A little while ago I had the opportunity to be in New York while they were going through the pains of planning for the worst in the midst of Hurricane Irene. Now, don’t get me wrong, I’m often found working some late nights, and I hate when people take too long to respond to my emails, but seeing these almost-evacuees being more concerned about getting to work on Monday than their own lives? Damn, those New Yorkers got me beat.
You see, at The Phuse we have a not-so-traditional working schedule. Instead of employees coming into our company and wrapping their lives around the jobs we give them, our team members have jobs that work around their schedules and give them the flexibility traditional places of work are scared to give their workers.
As Easy As 1, 2, 3
A week has 168 hours in it (7 x 24 = 168).
Now, bear with me as I run some numbers…
According to A List Apart’s 2010 Survey, nearly 70% of workers in our industry tend to work anywhere from 40 to 60 of the hours in their week. Let’s average this and say most people work about 50 hours a week.
Now, I’d say the majority of us also take 2 hours a day to eat breakfast, lunch, and dinner (if we even get 3 meals in on the average day). That makes 14 hours a week set aside for eating.
Let’s also suppose that we get the 8 to 10 hours of sleep that we’re suggested to get. If we take the middle road again and say we sleep 9 hours a night, that’s another 63 hours set aside for an activity other than work.
That’s brings us to 127 hours spent eating and sleeping. We’re left with 41 hours in our week to work. Seems like a lot, right? Well, this time is highly divided into getting other things done like spending time with friends and family, running errands, and brushing up on what we do to make sure we’re masters at our craft.
That’s a lot to get done in 41 hours, and I haven’t even taken into account other things that may distract us from our work, like StumbleUpon and video games.
In the average work force, you’re looking at 40-50 hour work weeks with all the overtime you eventually put into your job (whether it be commuting, planning, attending staff meetings, or stressing over seemingly impossible deadlines).
And yet, according to the Organisation for Economic Co-Operation and Development we only really work around 32 of those hours.
Whatchu talkin’ about, boy?
You see, no matter how many hours employers tack on to employees to get things done, employees will always find their own flexibility in their work weeks to slack off.

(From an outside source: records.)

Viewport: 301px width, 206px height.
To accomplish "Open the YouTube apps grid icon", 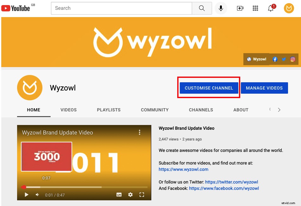I will click(255, 8).
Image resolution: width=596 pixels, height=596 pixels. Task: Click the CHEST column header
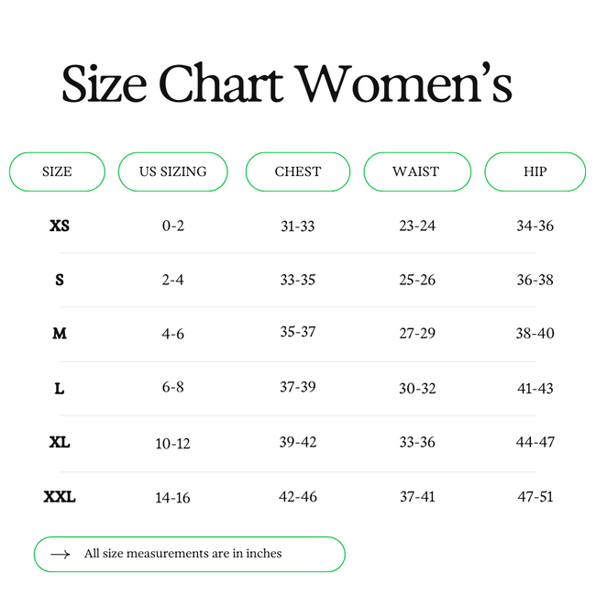click(x=298, y=171)
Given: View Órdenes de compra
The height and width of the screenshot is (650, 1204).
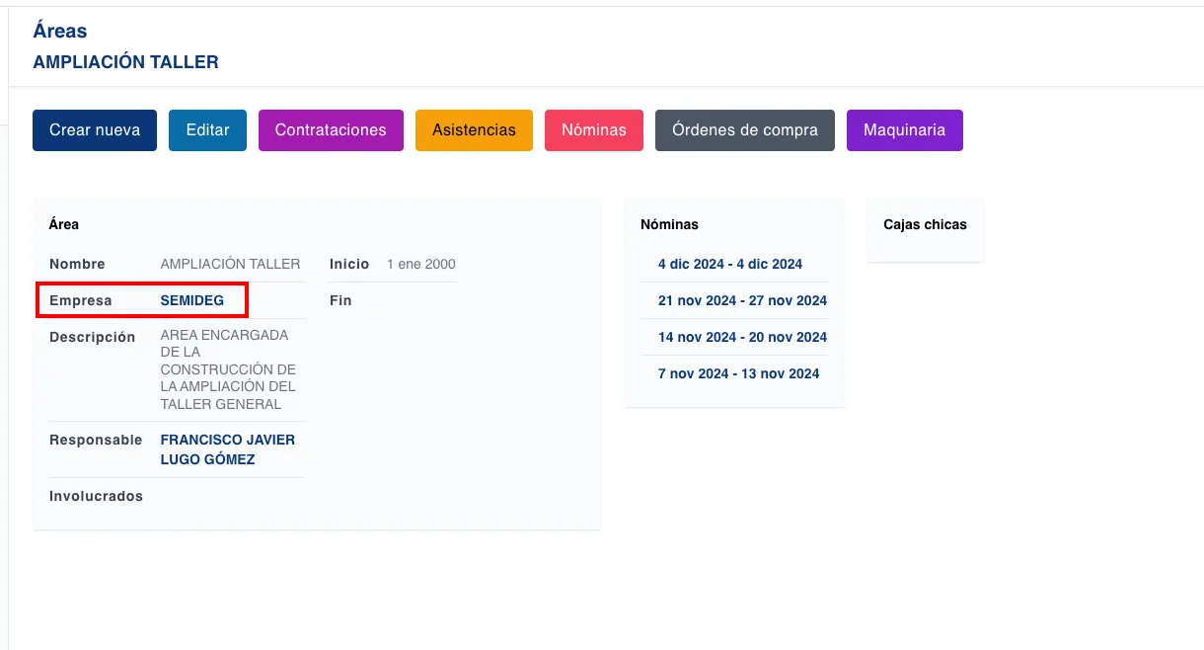Looking at the screenshot, I should tap(744, 130).
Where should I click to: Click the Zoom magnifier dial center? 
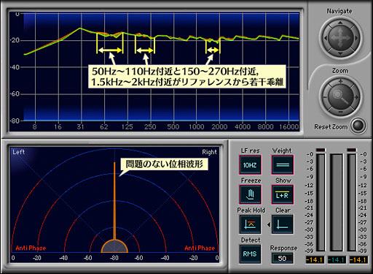(x=340, y=96)
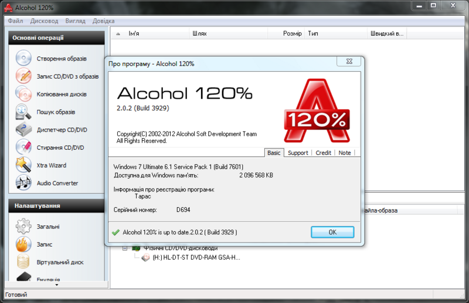Open the Файл menu

(x=16, y=21)
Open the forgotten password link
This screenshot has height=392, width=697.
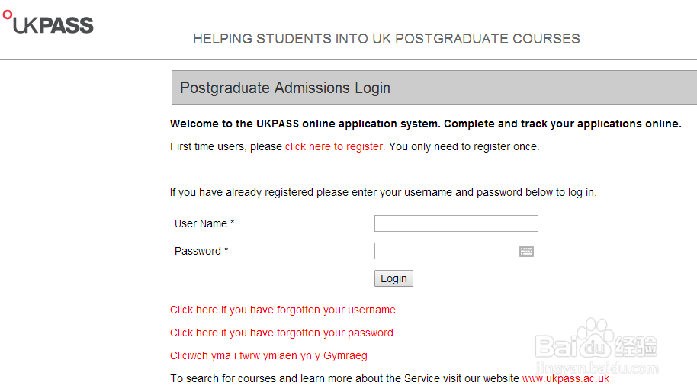(283, 333)
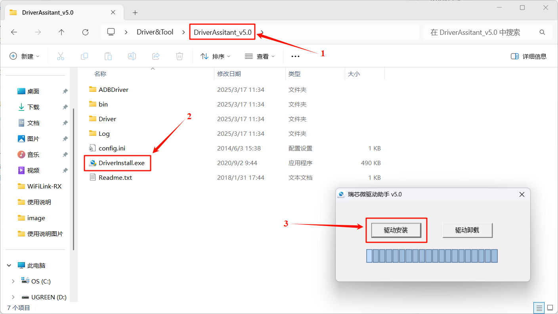Toggle the 详细信息 details pane

tap(528, 56)
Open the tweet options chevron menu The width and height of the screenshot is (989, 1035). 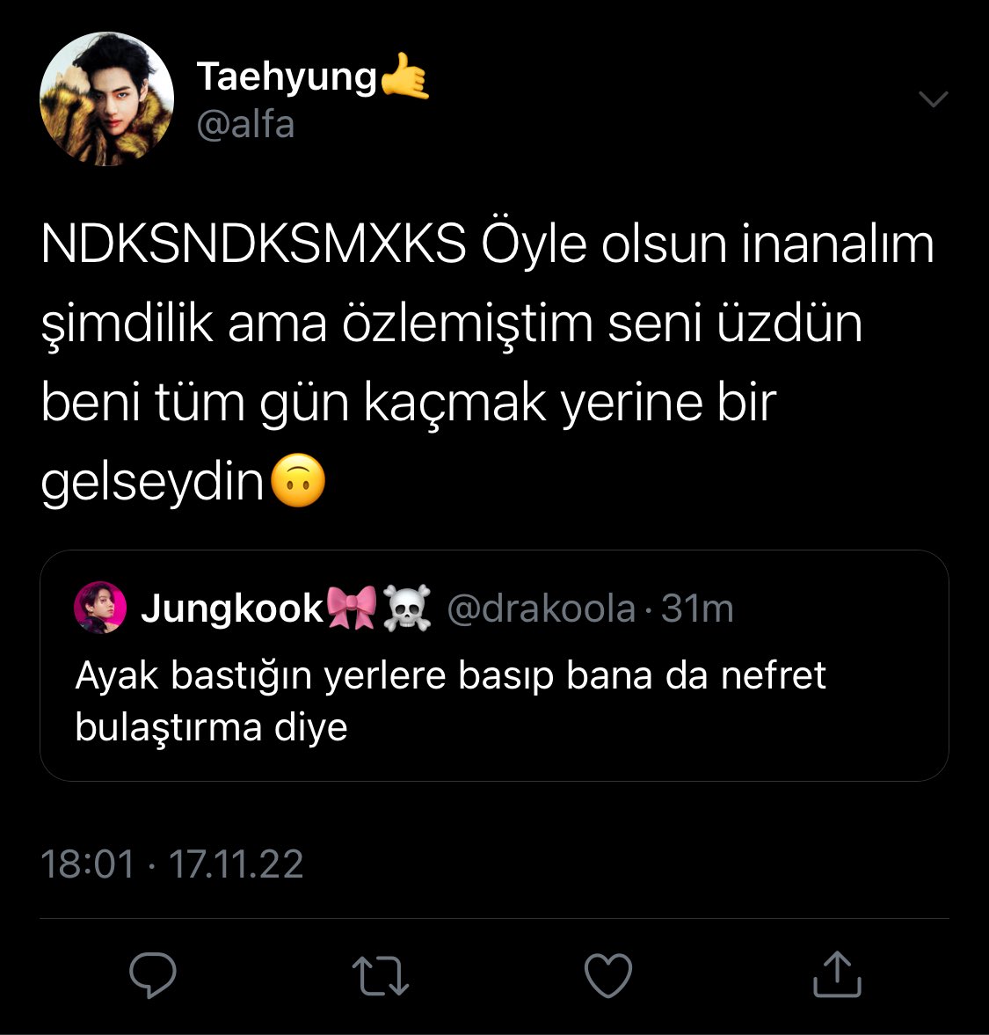click(934, 99)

People are going to take their time to do things whether we like it or not – as business leaders we just have to determine if we want that wasted time to be paid for by us. Not to mention that the workers slacking off have a negative effect on the rest of the people who are trying to work. Laziness is contagious.
Instead, at The Phuse, we top out our week at 30 hours. This gives at least 10 more hours in the week for spending time with friends and family, learning, studying and improving, and, most importantly, taking well-deserved midday naps.
In turn, we end up with employees that are well-rested, waste less time while they work, and are continually improving their skills in their free time.
The Future of Working
Now, nothing we’re doing is very new. In the 1920s, it was Henry Ford’s novel idea to shorten the work week to five days totalling fourty hours (down from six days, sixty hours) — and nearly double his workers pay at the same time. This brought workers from all over the country clamoring for jobs at his factories. If they worked for Ford, they would get weekends off and have more money to spend consuming the very products they were building. Ford understood that his workers were also his consumers, and that by giving them more they would turn around and put it right back into the economy.
Other companies, like Google and our favourite accounting system, Harvest, give employees time to work on things that aren’t… well, work. Not only does this make room for people to experiment with new things they’ve learned without fear of going over-budget on a project or running into unexpected problems, but it gives employees time to re-energize and remind themselves why they love the work they do.
30 is the new 40
Henry Ford’s 40 hour work week was such a great idea that it has become the standard today. But we think we can do better. Our employees love their flexible schedules and so does our accountant.